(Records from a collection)
..........

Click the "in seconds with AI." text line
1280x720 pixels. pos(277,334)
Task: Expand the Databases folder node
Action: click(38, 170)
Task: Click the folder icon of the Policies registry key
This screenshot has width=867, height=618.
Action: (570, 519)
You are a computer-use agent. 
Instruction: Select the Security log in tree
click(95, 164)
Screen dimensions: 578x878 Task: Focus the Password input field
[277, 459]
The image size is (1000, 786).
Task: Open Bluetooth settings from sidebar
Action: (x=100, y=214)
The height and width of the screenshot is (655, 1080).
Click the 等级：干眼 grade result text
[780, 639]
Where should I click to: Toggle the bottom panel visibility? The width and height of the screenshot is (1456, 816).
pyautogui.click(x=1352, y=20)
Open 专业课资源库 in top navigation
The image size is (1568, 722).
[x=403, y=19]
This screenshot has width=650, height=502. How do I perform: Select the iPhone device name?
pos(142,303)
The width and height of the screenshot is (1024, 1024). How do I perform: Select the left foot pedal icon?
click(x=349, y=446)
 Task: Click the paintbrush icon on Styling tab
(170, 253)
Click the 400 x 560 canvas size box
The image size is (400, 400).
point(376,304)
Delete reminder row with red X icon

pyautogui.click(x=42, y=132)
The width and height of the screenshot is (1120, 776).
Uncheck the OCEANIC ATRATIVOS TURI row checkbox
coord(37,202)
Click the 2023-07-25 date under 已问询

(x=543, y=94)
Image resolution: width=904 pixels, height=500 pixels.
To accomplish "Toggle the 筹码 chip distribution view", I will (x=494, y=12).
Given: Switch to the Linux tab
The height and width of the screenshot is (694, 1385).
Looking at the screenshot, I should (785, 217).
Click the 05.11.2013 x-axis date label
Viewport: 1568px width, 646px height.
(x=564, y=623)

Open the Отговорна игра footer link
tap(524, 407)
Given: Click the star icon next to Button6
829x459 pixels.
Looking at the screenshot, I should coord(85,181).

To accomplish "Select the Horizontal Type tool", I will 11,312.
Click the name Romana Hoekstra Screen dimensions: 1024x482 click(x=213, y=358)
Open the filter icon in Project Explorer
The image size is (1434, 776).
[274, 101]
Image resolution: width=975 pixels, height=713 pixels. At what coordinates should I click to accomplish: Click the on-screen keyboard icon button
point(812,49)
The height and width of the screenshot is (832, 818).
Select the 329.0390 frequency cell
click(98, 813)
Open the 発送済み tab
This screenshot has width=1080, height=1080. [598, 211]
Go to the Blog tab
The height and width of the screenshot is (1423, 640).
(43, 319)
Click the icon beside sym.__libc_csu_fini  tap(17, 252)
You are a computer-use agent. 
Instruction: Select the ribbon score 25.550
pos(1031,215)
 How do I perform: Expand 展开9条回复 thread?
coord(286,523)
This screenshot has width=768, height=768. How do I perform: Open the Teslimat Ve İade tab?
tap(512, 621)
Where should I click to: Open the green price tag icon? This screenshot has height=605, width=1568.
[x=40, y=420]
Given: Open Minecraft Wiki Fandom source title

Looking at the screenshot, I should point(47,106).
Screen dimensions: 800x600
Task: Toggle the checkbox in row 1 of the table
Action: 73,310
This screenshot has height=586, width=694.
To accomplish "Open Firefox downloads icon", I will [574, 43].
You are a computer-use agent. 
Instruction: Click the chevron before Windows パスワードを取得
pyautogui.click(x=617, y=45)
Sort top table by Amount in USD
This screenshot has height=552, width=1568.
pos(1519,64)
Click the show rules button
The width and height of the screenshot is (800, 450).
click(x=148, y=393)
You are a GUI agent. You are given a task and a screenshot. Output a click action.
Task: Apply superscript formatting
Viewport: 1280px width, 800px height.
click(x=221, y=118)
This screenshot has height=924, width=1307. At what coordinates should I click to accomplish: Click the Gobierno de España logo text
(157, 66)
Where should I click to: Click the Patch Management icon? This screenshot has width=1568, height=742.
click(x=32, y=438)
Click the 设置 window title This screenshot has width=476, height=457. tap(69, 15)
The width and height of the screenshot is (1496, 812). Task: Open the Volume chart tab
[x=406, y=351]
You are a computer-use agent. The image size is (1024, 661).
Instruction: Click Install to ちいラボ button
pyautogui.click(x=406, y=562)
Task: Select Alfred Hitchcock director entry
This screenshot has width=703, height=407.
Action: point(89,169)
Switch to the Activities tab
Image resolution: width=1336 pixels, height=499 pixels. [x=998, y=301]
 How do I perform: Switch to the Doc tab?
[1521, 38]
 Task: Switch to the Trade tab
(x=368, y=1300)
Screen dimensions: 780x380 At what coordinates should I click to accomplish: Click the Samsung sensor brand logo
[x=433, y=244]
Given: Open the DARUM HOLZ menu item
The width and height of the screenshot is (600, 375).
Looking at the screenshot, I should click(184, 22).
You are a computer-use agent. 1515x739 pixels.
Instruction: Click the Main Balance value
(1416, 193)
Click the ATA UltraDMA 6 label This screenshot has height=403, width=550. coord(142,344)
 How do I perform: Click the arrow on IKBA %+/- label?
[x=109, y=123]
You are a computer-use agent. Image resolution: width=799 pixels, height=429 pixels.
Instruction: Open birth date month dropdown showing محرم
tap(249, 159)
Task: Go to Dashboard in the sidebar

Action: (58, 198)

..........

Your goal >>
So that nothing is lost, please repeat all of the entries exactly.

Exercise result >>
Click the "in seconds with AI." text line
1280x720 pixels. pos(277,334)
Task: Expand the Databases folder node
Action: click(38, 170)
Task: Click the folder icon of the Policies registry key
This screenshot has width=867, height=618.
Action: (570, 519)
You are a computer-use agent. 
Instruction: Select the Security log in tree
click(95, 164)
Screen dimensions: 578x878 Task: Focus the Password input field
[277, 459]
The image size is (1000, 786).
Task: Open Bluetooth settings from sidebar
Action: (x=100, y=214)
The height and width of the screenshot is (655, 1080).
Click the 等级：干眼 grade result text
[780, 639]
Where should I click to: Toggle the bottom panel visibility? The width and height of the screenshot is (1456, 816).
pyautogui.click(x=1352, y=20)
Open 专业课资源库 in top navigation
The image size is (1568, 722).
[x=403, y=19]
This screenshot has width=650, height=502. How do I perform: Select the iPhone device name?
pos(142,303)
The width and height of the screenshot is (1024, 1024). How do I perform: Select the left foot pedal icon?
click(x=349, y=446)
 Task: Click the paintbrush icon on Styling tab
(170, 253)
Click the 400 x 560 canvas size box
The image size is (400, 400).
point(376,304)
Delete reminder row with red X icon

pyautogui.click(x=42, y=132)
The width and height of the screenshot is (1120, 776).
Uncheck the OCEANIC ATRATIVOS TURI row checkbox
coord(37,202)
Click the 2023-07-25 date under 已问询

(x=543, y=94)
Image resolution: width=904 pixels, height=500 pixels.
To accomplish "Toggle the 筹码 chip distribution view", I will (x=494, y=12).
Given: Switch to the Linux tab
The height and width of the screenshot is (694, 1385).
Looking at the screenshot, I should (785, 217).
Click the 05.11.2013 x-axis date label
Viewport: 1568px width, 646px height.
(x=564, y=623)

Open the Отговорна игра footer link
tap(524, 407)
Given: Click the star icon next to Button6
829x459 pixels.
Looking at the screenshot, I should coord(85,181).

To accomplish "Select the Horizontal Type tool", I will 11,312.
Click the name Romana Hoekstra Screen dimensions: 1024x482 click(x=213, y=358)
Open the filter icon in Project Explorer
The image size is (1434, 776).
[274, 101]
Image resolution: width=975 pixels, height=713 pixels. At what coordinates should I click to accomplish: Click the on-screen keyboard icon button
point(812,49)
The height and width of the screenshot is (832, 818).
Select the 329.0390 frequency cell
click(98, 813)
Open the 発送済み tab
This screenshot has width=1080, height=1080. [598, 211]
Go to the Blog tab
The height and width of the screenshot is (1423, 640).
(43, 319)
Click the icon beside sym.__libc_csu_fini  tap(17, 252)
You are a computer-use agent. 
Instruction: Select the ribbon score 25.550
pos(1031,215)
 How do I perform: Expand 展开9条回复 thread?
coord(286,523)
This screenshot has width=768, height=768. How do I perform: Open the Teslimat Ve İade tab?
tap(512, 621)
Where should I click to: Open the green price tag icon? This screenshot has height=605, width=1568.
[x=40, y=420]
Given: Open Minecraft Wiki Fandom source title

Looking at the screenshot, I should point(47,106).
Screen dimensions: 800x600
Task: Toggle the checkbox in row 1 of the table
Action: 73,310
This screenshot has height=586, width=694.
To accomplish "Open Firefox downloads icon", I will [574, 43].
You are a computer-use agent. 
Instruction: Click the chevron before Windows パスワードを取得
pyautogui.click(x=617, y=45)
Sort top table by Amount in USD
This screenshot has height=552, width=1568.
pos(1519,64)
Click the show rules button
The width and height of the screenshot is (800, 450).
click(x=148, y=393)
You are a GUI agent. You are given a task and a screenshot. Output a click action.
Task: Apply superscript formatting
Viewport: 1280px width, 800px height.
click(x=221, y=118)
This screenshot has height=924, width=1307. At what coordinates should I click to accomplish: Click the Gobierno de España logo text
(157, 66)
Where should I click to: Click the Patch Management icon? This screenshot has width=1568, height=742.
click(x=32, y=438)
Click the 设置 window title This screenshot has width=476, height=457. tap(69, 15)
The width and height of the screenshot is (1496, 812). Task: Open the Volume chart tab
[x=406, y=351]
You are a computer-use agent. The image size is (1024, 661).
Instruction: Click Install to ちいラボ button
pyautogui.click(x=406, y=562)
Task: Select Alfred Hitchcock director entry
This screenshot has width=703, height=407.
Action: point(89,169)
Switch to the Activities tab
Image resolution: width=1336 pixels, height=499 pixels. [x=998, y=301]
 How do I perform: Switch to the Doc tab?
[1521, 38]
 Task: Switch to the Trade tab
(x=368, y=1300)
Screen dimensions: 780x380 At what coordinates should I click to accomplish: Click the Samsung sensor brand logo
[x=433, y=244]
Given: Open the DARUM HOLZ menu item
The width and height of the screenshot is (600, 375).
Looking at the screenshot, I should click(184, 22).
You are a computer-use agent. 1515x739 pixels.
Instruction: Click the Main Balance value
(1416, 193)
Click the ATA UltraDMA 6 label This screenshot has height=403, width=550. coord(142,344)
 How do I perform: Click the arrow on IKBA %+/- label?
[x=109, y=123]
You are a computer-use agent. Image resolution: width=799 pixels, height=429 pixels.
Instruction: Open birth date month dropdown showing محرم
tap(249, 159)
Task: Go to Dashboard in the sidebar

Action: (58, 198)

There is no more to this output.